Filter the entries that follow, copying every line in which the word "Design" appears.

(Saved entries)
%%

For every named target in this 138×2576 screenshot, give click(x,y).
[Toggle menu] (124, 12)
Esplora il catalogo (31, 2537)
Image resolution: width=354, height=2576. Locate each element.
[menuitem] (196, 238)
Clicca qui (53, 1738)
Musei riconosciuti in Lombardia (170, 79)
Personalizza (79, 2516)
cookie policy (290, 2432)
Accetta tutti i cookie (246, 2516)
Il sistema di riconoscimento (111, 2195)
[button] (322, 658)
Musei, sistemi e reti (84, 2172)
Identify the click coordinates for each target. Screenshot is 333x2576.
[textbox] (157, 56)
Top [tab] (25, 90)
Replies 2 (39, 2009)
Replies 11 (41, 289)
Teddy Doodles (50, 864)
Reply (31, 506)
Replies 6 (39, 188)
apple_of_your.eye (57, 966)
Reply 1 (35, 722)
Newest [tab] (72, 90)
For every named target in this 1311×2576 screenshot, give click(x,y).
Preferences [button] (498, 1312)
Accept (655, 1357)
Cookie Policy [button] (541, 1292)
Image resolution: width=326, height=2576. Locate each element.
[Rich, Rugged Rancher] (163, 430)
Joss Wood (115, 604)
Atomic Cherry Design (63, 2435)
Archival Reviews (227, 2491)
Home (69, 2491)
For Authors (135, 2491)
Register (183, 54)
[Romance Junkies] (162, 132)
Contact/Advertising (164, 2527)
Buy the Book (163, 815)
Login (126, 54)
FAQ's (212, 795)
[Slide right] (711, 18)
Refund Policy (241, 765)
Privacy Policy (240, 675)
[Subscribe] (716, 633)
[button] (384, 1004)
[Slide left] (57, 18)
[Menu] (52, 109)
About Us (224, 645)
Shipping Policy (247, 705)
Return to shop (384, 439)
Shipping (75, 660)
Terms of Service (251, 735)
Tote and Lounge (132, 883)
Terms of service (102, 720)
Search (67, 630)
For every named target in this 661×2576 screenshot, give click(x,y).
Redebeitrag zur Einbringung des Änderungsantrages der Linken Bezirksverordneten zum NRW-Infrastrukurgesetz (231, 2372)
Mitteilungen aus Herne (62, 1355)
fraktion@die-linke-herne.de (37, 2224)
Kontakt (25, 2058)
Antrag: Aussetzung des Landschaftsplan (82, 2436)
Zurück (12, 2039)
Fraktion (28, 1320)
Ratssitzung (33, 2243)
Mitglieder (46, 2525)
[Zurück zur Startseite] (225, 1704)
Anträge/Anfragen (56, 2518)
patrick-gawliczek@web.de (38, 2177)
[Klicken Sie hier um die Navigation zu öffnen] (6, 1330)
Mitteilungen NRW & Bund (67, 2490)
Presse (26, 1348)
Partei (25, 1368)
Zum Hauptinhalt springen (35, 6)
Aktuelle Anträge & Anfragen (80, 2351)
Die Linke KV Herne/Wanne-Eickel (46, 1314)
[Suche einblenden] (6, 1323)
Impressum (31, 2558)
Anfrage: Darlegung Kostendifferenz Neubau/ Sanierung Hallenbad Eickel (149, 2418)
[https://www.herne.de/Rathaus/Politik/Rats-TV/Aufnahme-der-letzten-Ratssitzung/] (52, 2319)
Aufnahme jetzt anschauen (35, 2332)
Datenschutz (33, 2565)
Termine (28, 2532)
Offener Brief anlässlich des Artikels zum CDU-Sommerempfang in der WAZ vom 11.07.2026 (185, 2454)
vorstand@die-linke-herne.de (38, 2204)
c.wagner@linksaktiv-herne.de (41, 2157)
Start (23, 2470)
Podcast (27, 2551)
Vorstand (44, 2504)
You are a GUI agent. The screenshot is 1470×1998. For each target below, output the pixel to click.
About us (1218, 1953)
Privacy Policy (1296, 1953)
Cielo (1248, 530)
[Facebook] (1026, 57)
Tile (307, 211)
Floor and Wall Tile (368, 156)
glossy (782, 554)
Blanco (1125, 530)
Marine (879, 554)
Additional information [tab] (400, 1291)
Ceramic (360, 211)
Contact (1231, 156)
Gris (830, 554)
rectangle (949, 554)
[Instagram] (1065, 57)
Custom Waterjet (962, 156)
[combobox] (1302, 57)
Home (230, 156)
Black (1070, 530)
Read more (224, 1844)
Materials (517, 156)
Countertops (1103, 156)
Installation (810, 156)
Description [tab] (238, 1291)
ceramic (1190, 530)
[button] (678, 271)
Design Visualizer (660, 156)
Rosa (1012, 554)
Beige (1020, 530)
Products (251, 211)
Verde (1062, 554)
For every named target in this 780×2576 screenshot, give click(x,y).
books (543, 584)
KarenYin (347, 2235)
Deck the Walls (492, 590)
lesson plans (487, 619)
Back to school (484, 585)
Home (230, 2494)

%%

Solution
Atomic Cherry Design (63, 2435)
Design Visualizer (660, 156)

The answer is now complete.